En 1900, ante la llegada a Chile del primer tranvía eléctrico, una crónica en El Mercurio señalaba: “¿Quién sabe lo que va a pasar con los tranvías eléctricos? Un caballo, al fin y al cabo, es un caballo, pero, ¿quién sabe lo que es la electricidad? … Los caballos se sujetan a la rienda, cuando no se paran espontáneamente, ¿pero cómo se sujetan los fluidos?”. El escrito llevaba por título “Más vale lo malo conocido, que lo bueno por conocer”, y su defensa de los tranvías de sangre no fue una opinión aislada, sino que daba cuenta de una inquietud algo generalizada en la época entre los santiaguinos.

Más allá de la anécdota, estas palabras nos permiten reflexionar sobre algunos rasgos de la chilenidad. Salta a la vista el contrapunto con la actualidad, pues hoy es patente que nos atrae la novedad. Pero el escepticismo ante lo desconocido tampoco era antes tan frecuente. Como ha señalado Joaquín Fermandois, desde la independencia se ha tenido la idea de que Chile debe ser moderno, y ello ha marcado los debates acerca de su devenir. Por lo mismo, no sorprende que tres años después de publicada esta crónica, Santiago contara con más de 200 carros y casi 100 kilómetros de líneas férreas.

El extracto del tranvía nos advierte también otra cosa: hoy a nadie se le ocurriría plantear en el debate público algo semejante a “más vale lo malo conocido, que lo bueno por conocer”, a menos que se busque ser tildado de retrógrado. De alguna manera, pareciera ser que nuestra valoración del pasado, de nuestros orígenes, de nuestra historia, se ha debilitado a tal punto en las últimas décadas, que pocos se atreven a recoger lo ya vivido y, los que lo hacen, tienden a embalsamar el pasado, en vez de crear a partir de él. El pragmatismo imperante nos ha vuelto especialmente poco creativos, y con ello se han ido esfumando las posibilidades de apropiarnos de lo moderno desde lo nuestro, sin caer en la mera imitación, siempre tan mecánica y vacía de alma. Hoy la obsesión por lo nuevo nos ciega: queremos replicar exactamente lo que hacen otros en otros lugares del mundo, y no nos preocupamos por el punto de partida, por nuestro bagaje cultural. Basta ver dónde se estudian y cómo se implementan las políticas públicas para entender de qué se trata todo esto.

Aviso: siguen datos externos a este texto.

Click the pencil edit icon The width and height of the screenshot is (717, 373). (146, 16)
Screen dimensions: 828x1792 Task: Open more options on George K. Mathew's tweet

¿Debemos resignarnos a que nuestra identidad sea meramente imitativa? ¿Es ésa nuestra concepción de novedad? ¿Busca nuestra modernidad solamente reproducir lo que otros han realizado o pensado antes que nosotros? Y de ser así, ¿por qué nos interesa –cosa tan chilena– la aprobación del resto del mundo? No deja de ser ridículo buscar un reconocimiento por un logro que ha sido copiado, como hacen los fanáticos de la Ocde.

La crónica refleja en sus protagonistas –el tranvía eléctrico y el tranvía de sangre– un último aspecto a considerar. Lo que hasta aquí hemos dicho sobre la afición por lo nuevo aplica casi exclusivamente a Santiago y no a todo Chile. Pero nuestra chilenidad, tal como todavía hoy la entendemos y la practicamos en estas fechas, se define en gran parte por lo rural, por el amor a la tierra, por la picardía del “hombre de a caballo” –el huaso–, en un país en que no sólo la población rural es minoritaria, sino donde los contactos del mundo rural con la capital son actualmente muy escasos. Por ello en Santiago buena parte de la parafernalia del 18 no es muy distinta a la de Halloween. El traje de huaso, en la capital, sin duda ha perdido su significación; el paso de los años lo ha transformado, para muchos, en disfraz. Y entonces aparecen los creativos –en política no podemos negar que sí los hay– que deciden promover la obligación de saber bailar cueca para egresar de cuarto medio. Un tanto infantil la medida, hay que decirlo; de paso olvidaron que el baile surge de la inquietud del cuerpo ante una música que atrae, porque de lo contrario es un sinsentido.

¿Es esta manera de comprender nuestra chilenidad la que, en definitiva, nos define? Uno que otro terremoto –por la fecha conviene explicar que me refiero a los sismos, no al trago– quizás tenga que ver con este asunto: sabemos que, cada cierto tiempo, el presente se borra y debemos volver a empezar. Eso hace comprensible nuestro gusto por la novedad. Nos da también un sentido épico que marca nuestra idiosincrasia. Nos atañe a todos. Los terremotos nos aterrizan, nos devuelven a la tierra; de algún modo nos recuerdan nuestro arraigo rural. Y en la fragilidad nos dan continuidad y nuevas fuerzas para seguir forjando nuestro futuro.

 

María Angélica Ovalle, Historiadora.